+++ Text shown
# Got to love Spring Break



## FLKeys (Dec 27, 2018)

Got another 1* now during spring break. At least this one was kind enough to let me know that I provided poor service, a poor pick-up experience, a smelly car, and no comfort. Willing to bet they got a free ride or several 50% off codes for their poor experience. Amazes me how Uber does not flag ratings that have so many different issues. Only a few more weeks to go before the spring breakers are gone. 4.97 down to a 4.92 in 2 weeks.


----------



## Coyotex (Feb 10, 2019)

Dude, that sucks!


----------



## FLKeys (Dec 27, 2018)

Coyotex said:


> Dude, that sucks!


It does, however I pretty much knew going into Spring break my ratings would take a shot. Strange my Lyft ratings have not suffered I have been doing equal Lyft & Uber rides most of Spring Break.


----------



## BCS DRIVER (Oct 25, 2018)

FLKeys said:


> It does, however I pretty much knew going into Spring break my ratings would take a shot. Strange my Lyft ratings have not suffered I have been doing equal Lyft & Uber rides most of Spring Break.


Your market is the complete opposite of mine. It's a major university town where I deal with those types of pax on a weekly basis whereas you get them for a few weeks each year. Amazingly my rating holds at a steady 4.95 on U. Lyft I pay no attention to.

Like any period of time when most students leave the area I presumed it would be a slow week and decided I would drive more outside my usual Thur-Fri-Sat late nights. It paid off in that I picked up about $200 more than I usually do in a typical week. St Patrick's Day helped with almost $90 in 3 hours with $13 of that in tips.


----------



## Sconnie (Apr 3, 2018)

Drunk college kids are awful. I avoid them like the plague. I’m in a college town and aside from a night football game will only drive past 10pm when they’re on spring/winter/summer break. I do unfortunately get them occasionally doing early morning airport runs.


----------



## Florida XL (Feb 26, 2019)

Ive been hit twice with 1 stars this spring break. One was a picked up wrong passenger, which was crap, I dropped the lady off at her house and stayed in driveway so she could see to get in, next one was account holder who was 400lbs. got in the third row and had trouble getting her fat ass out and dinged me for COMFORT!! I didnt feed her all those cheeseburgers:frown:


----------



## CDP (Nov 11, 2018)

I went from a 4.95 to a 4.91 with these little shjts. One was so drunk, she couldn't figure out what airline she was on. 2 cleanup fees for sand poles and wet seats. No tips, and I fear for our future. Ft Lauderdale has been a nightmare.


----------



## LYFTladyMIA (Jun 29, 2018)
++++++
In the spring break thread, what Uber rating change over two weeks does FLKeys report in the first post? The lines after this thread aren't needed.
+++ Supplied records
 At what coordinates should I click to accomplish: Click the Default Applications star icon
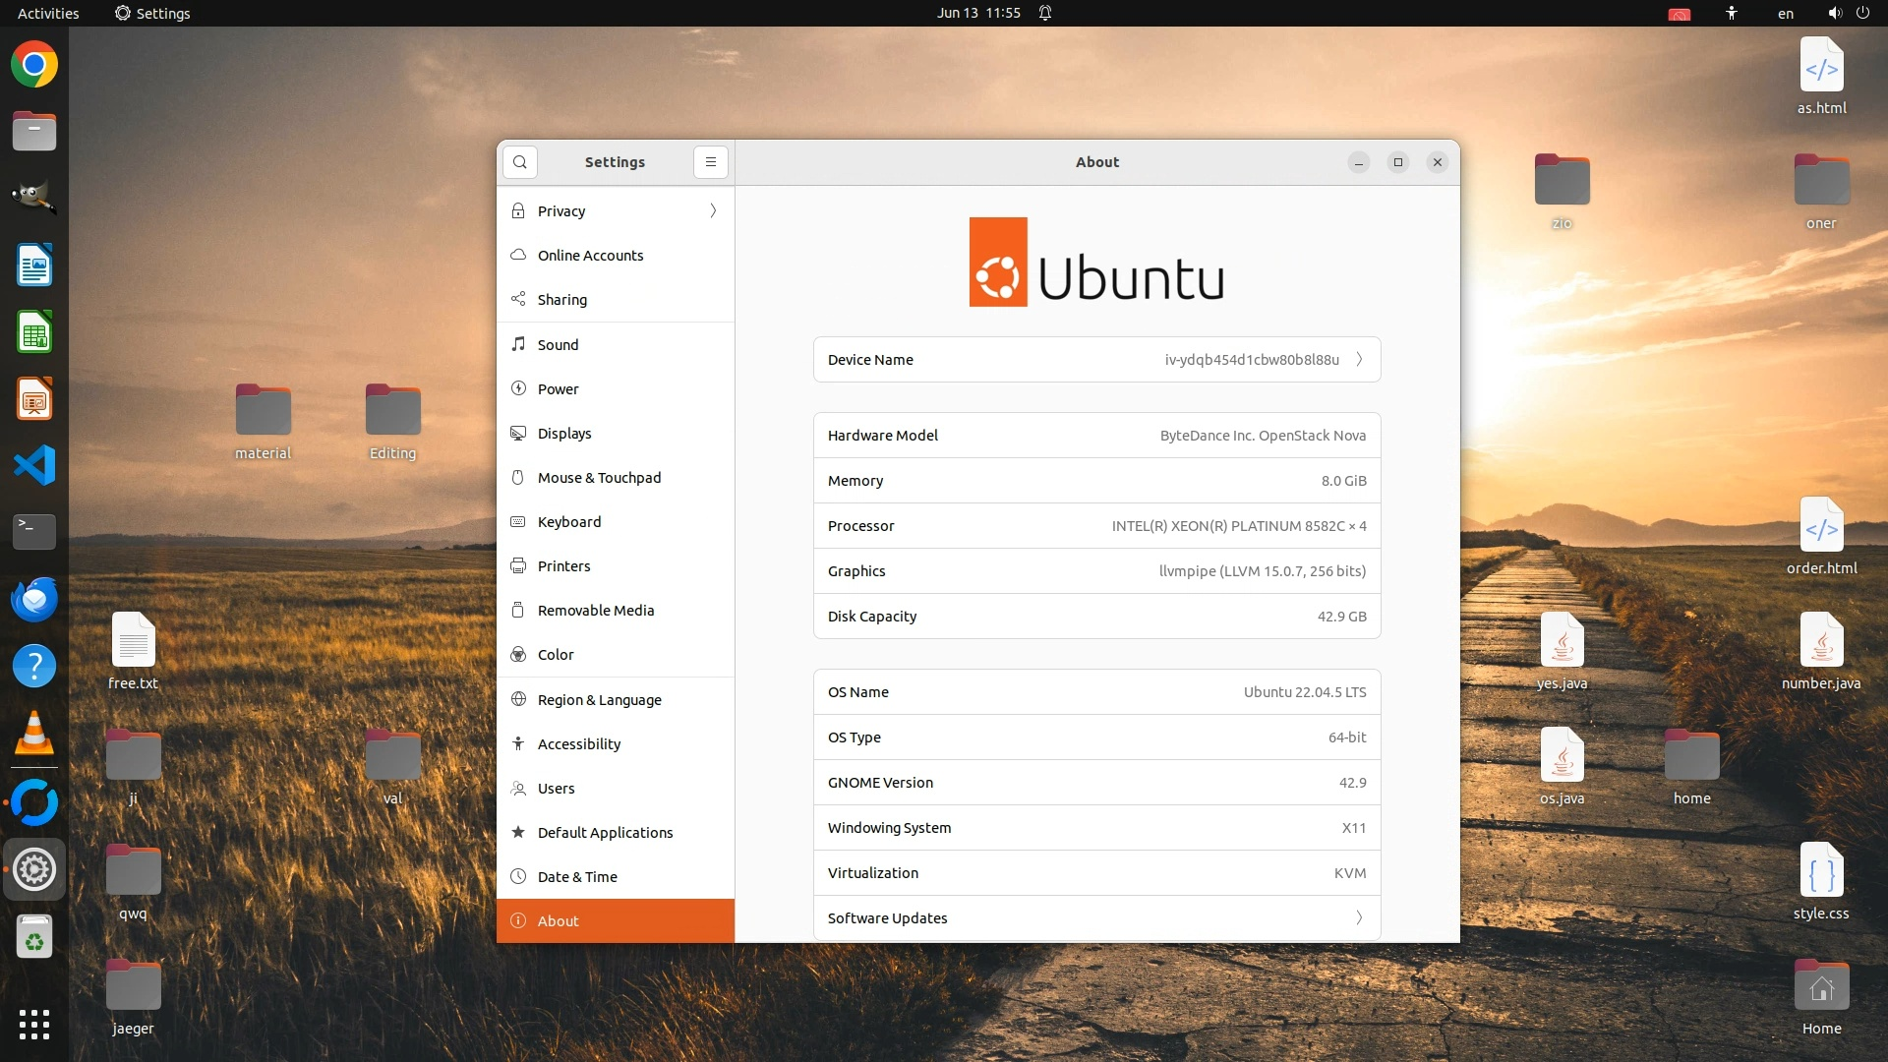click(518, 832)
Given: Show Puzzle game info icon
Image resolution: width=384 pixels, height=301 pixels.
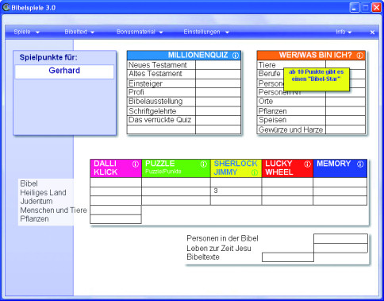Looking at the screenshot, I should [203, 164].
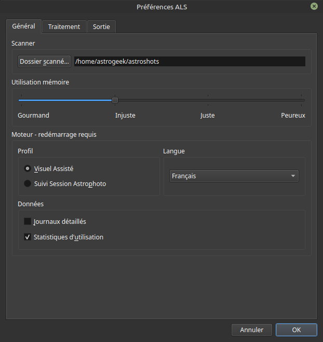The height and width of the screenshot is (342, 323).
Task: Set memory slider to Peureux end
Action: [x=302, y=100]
++++++
+++ Supplied records
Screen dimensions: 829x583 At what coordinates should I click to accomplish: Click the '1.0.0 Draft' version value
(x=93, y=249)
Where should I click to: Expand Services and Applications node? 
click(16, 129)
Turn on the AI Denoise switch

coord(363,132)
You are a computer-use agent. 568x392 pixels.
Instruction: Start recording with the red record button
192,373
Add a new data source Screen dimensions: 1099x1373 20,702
++++++
+++ Supplied records
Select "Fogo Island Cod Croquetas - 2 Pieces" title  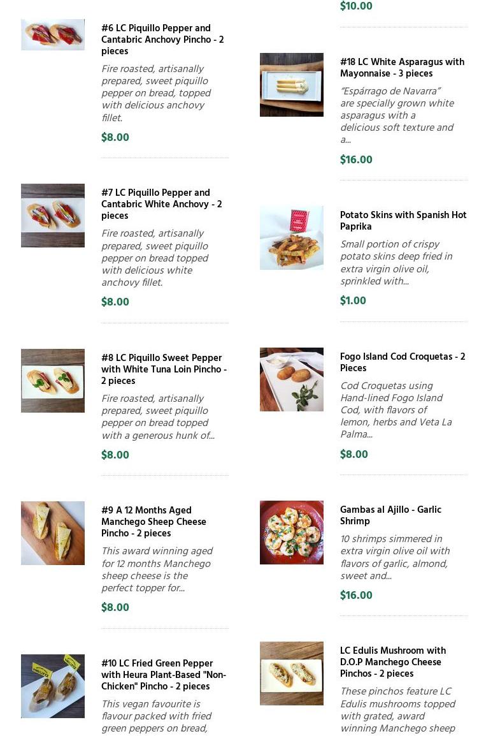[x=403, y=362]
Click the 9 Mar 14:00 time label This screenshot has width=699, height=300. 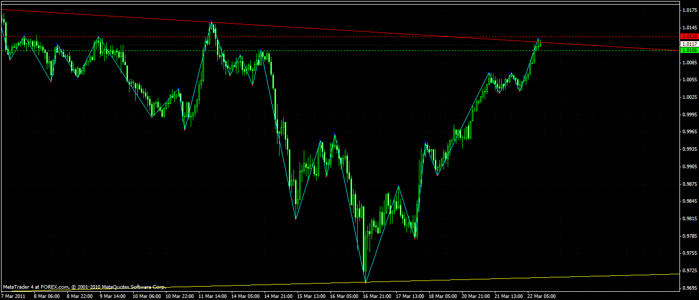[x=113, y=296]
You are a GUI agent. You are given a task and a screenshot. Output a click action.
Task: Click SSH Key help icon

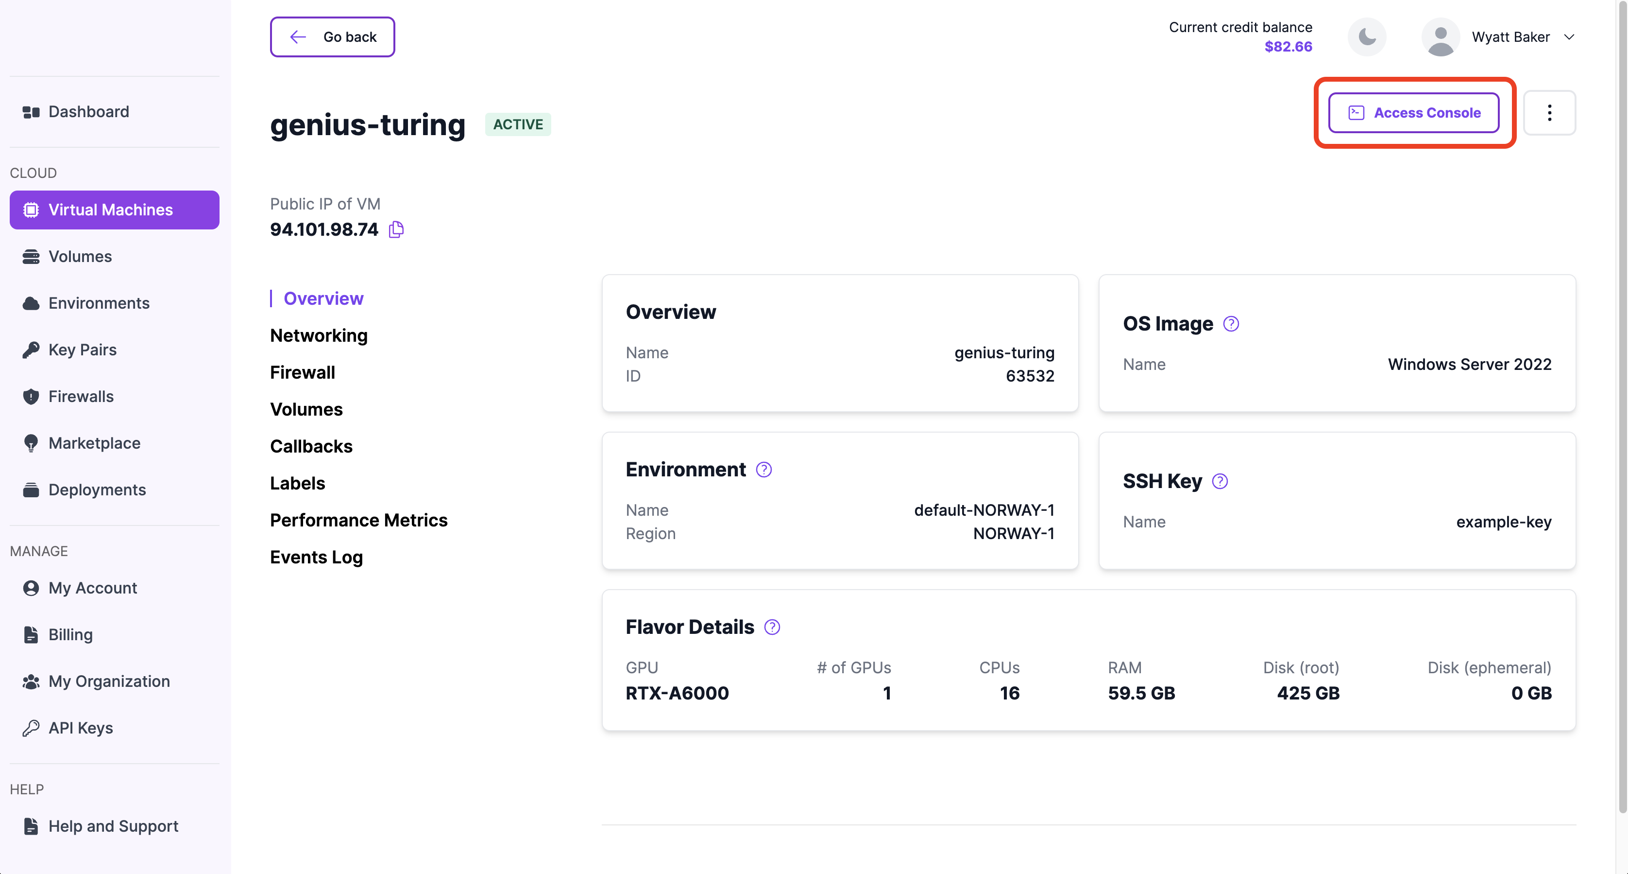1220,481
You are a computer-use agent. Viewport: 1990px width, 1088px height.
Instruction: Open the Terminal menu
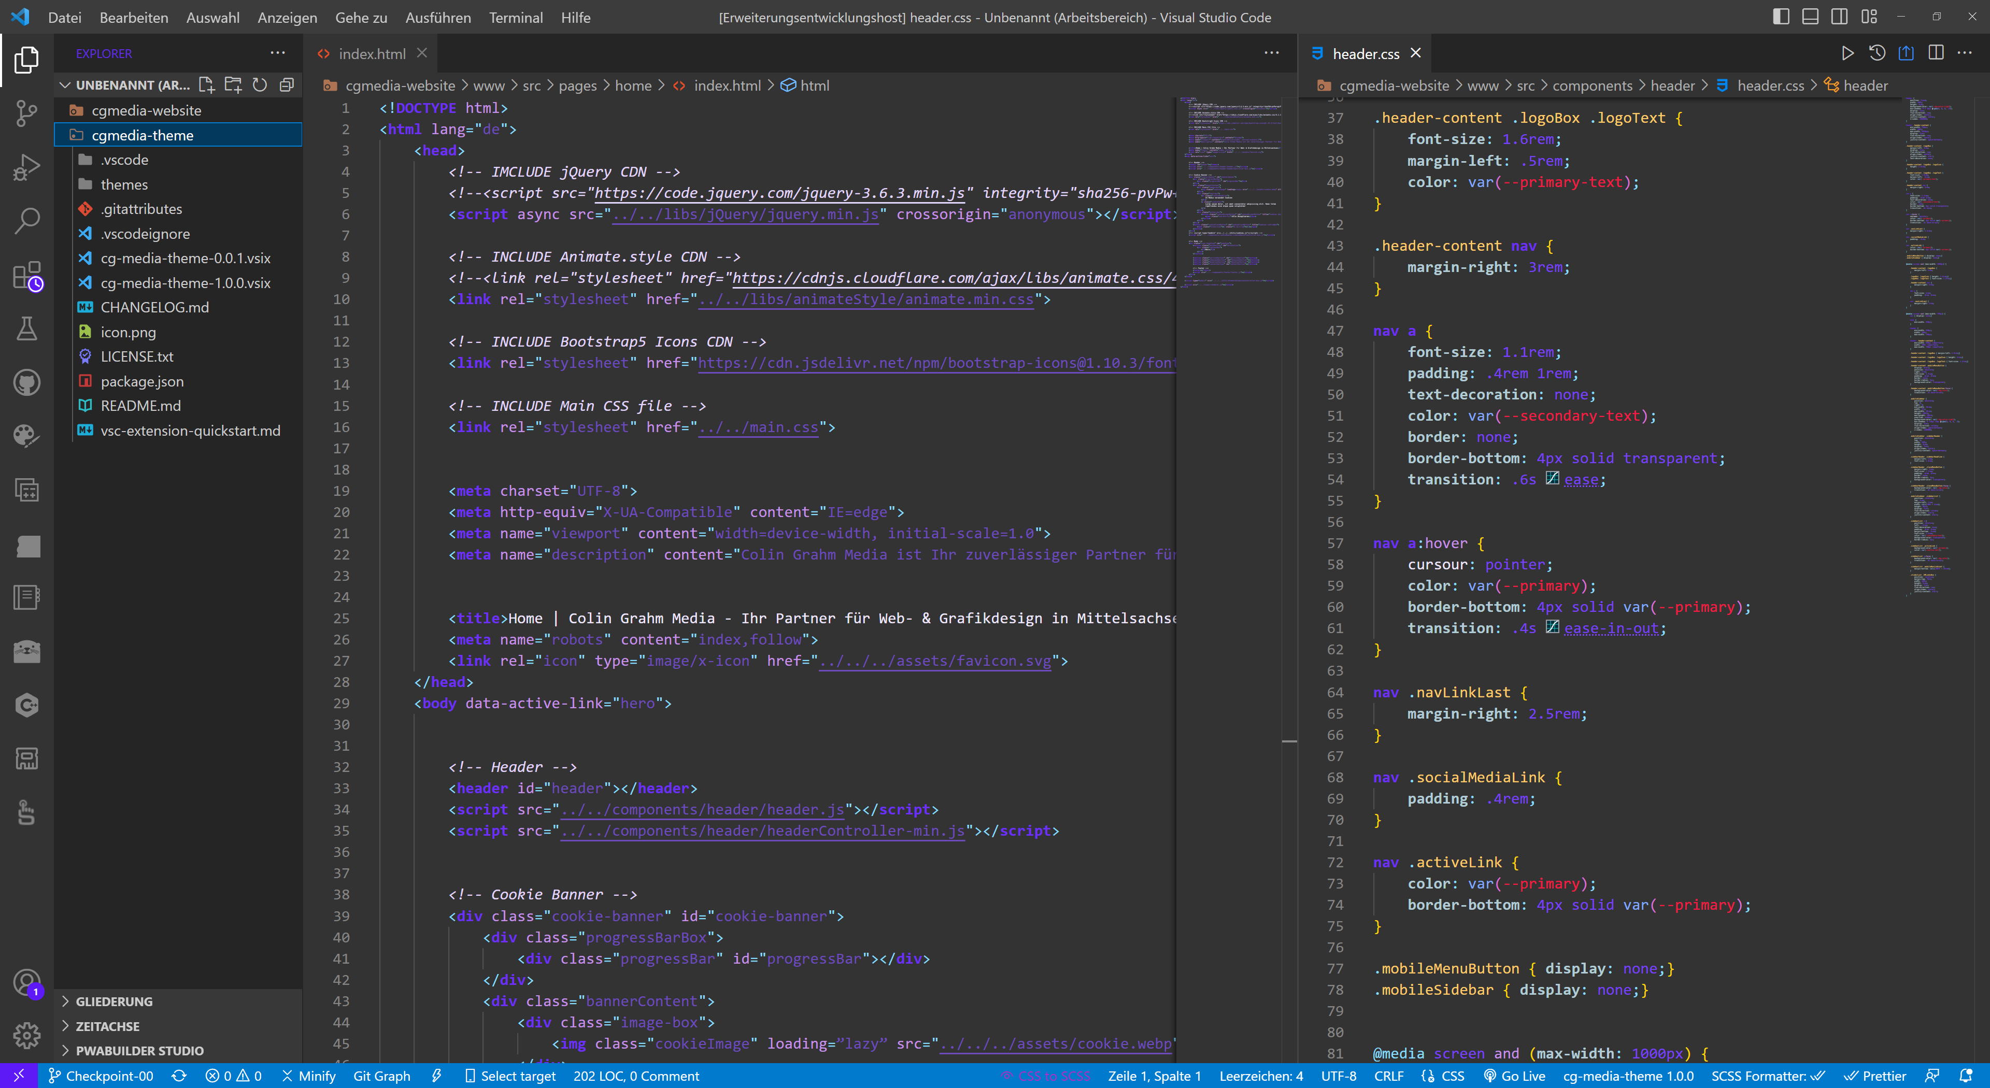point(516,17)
++++++
• _Exercise output_
From 4.97 down to 4.92.